_WHAT TO PRODUCE:_ Please return all lines in the listing holding the word "click".
# # #
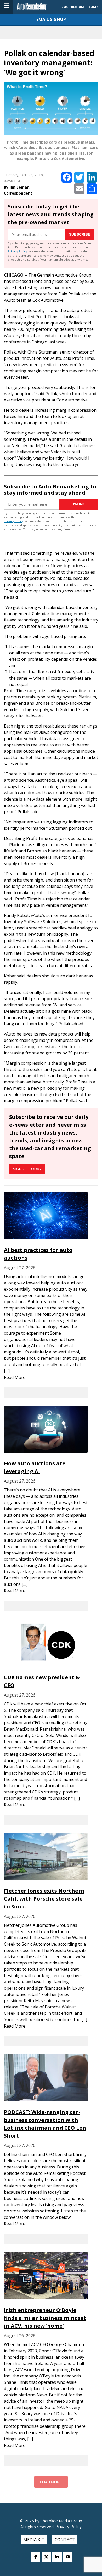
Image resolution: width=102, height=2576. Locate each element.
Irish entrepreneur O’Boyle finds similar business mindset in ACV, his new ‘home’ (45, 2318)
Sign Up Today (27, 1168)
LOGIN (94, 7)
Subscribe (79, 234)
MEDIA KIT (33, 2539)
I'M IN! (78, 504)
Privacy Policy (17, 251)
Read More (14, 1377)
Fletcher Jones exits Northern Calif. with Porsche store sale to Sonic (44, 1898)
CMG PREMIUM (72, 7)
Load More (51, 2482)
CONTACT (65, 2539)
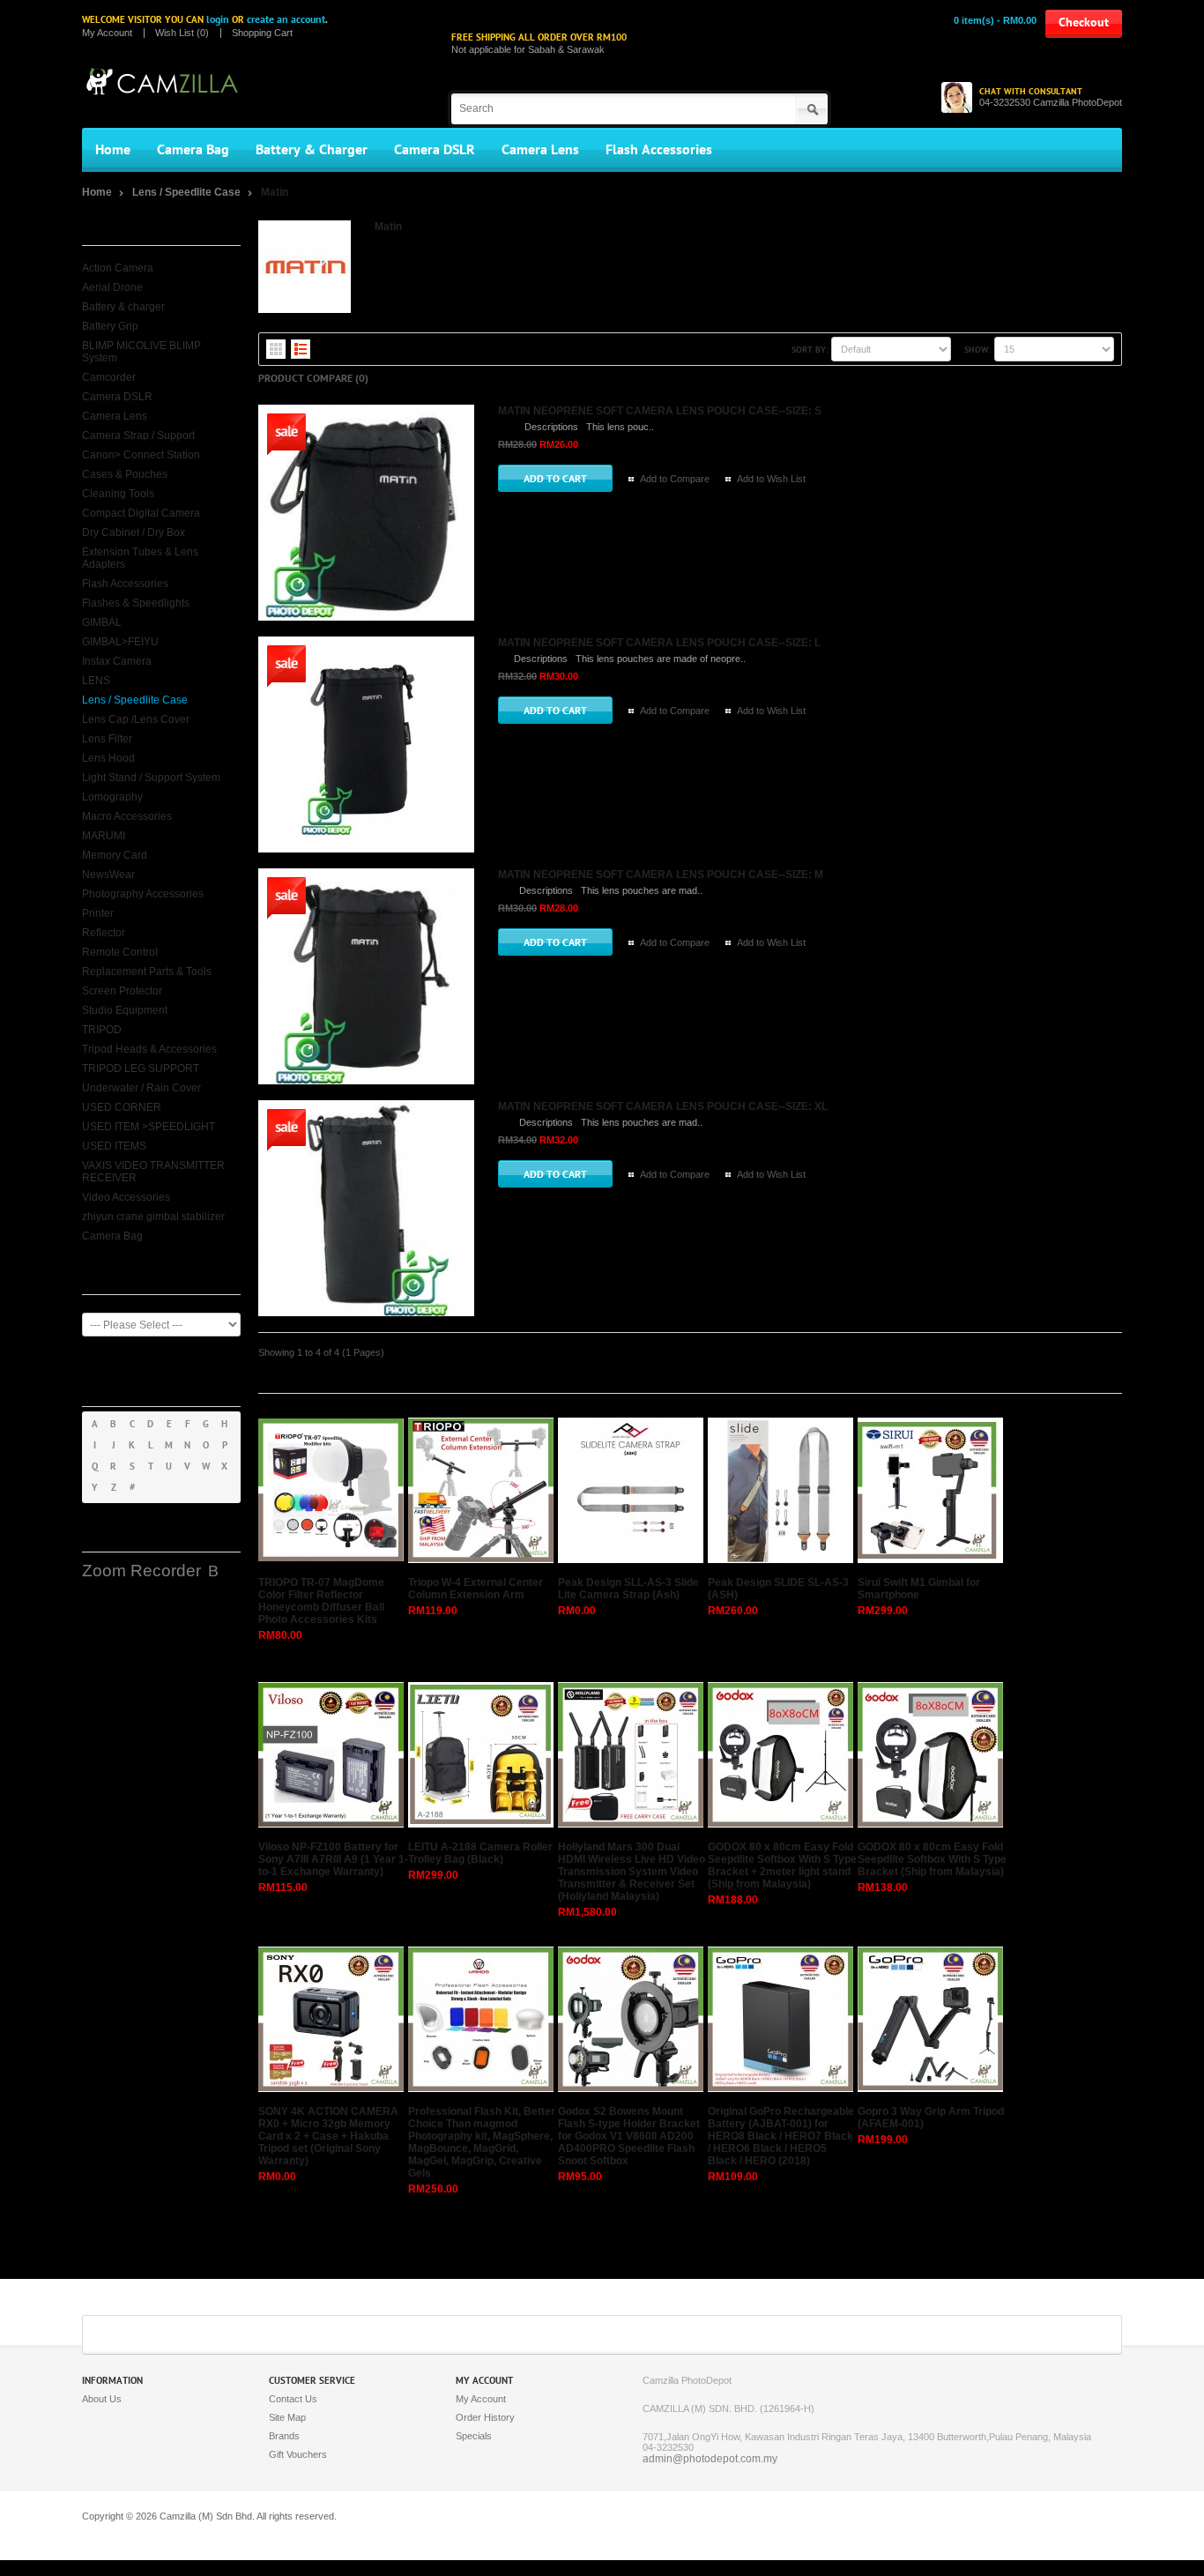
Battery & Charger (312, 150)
# # #
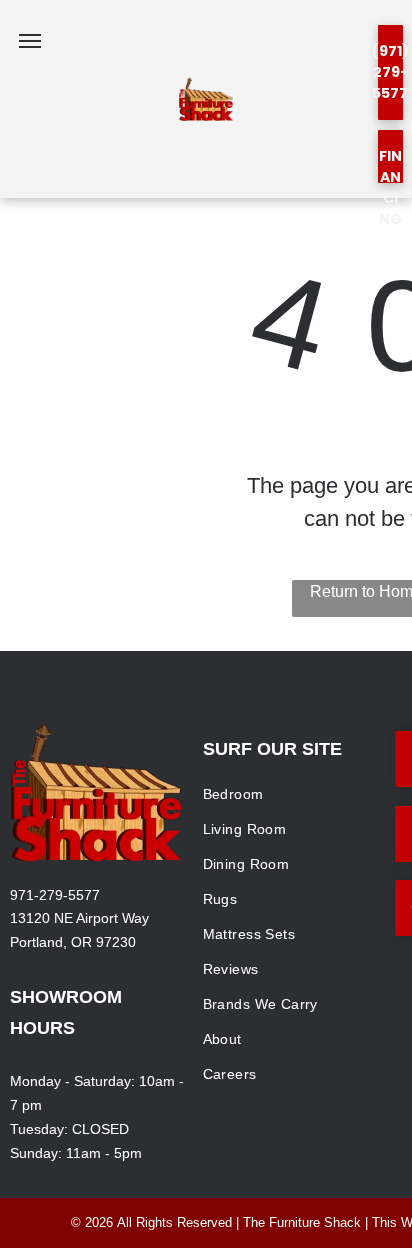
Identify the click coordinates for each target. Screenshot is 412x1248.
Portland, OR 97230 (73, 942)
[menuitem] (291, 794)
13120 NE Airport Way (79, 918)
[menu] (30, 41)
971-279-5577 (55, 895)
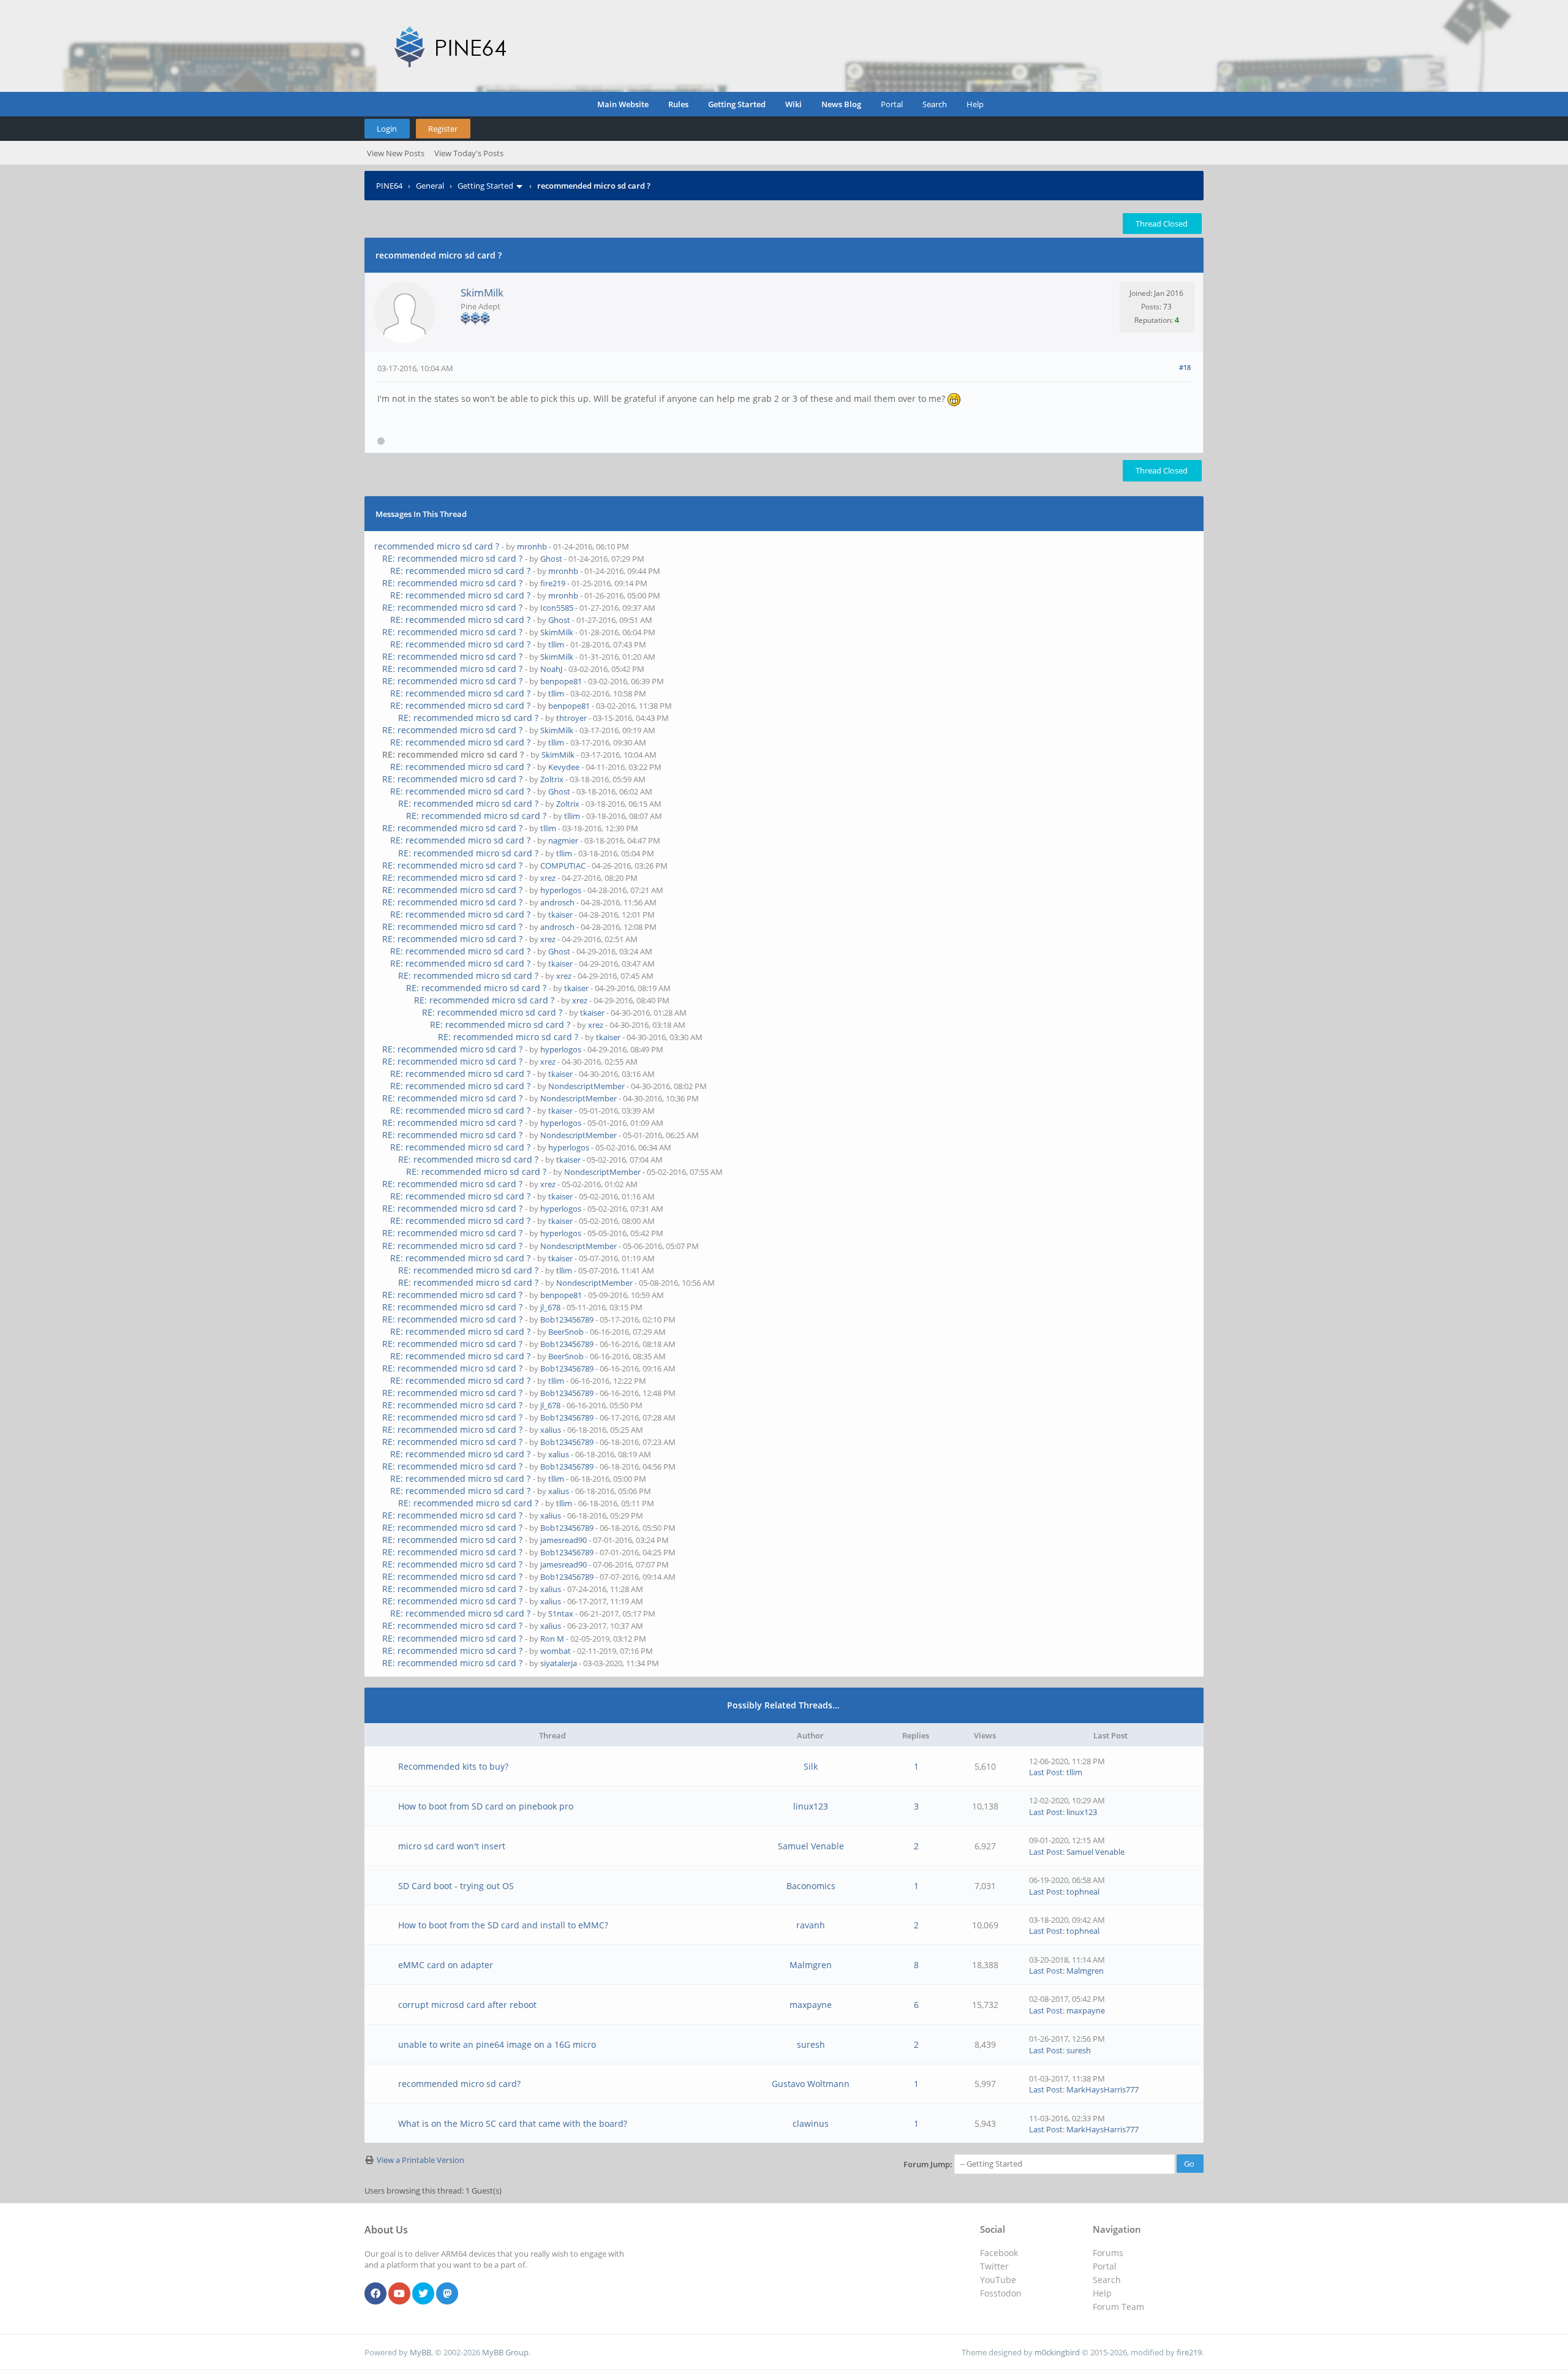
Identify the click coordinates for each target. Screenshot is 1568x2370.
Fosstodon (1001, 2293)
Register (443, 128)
# # #
_WRITTEN ANSWER:_
Identify the click coordinates for each target. Screenshot is 412x1248.
Identify the click coordinates for each target. Screenshot is 1568x2370.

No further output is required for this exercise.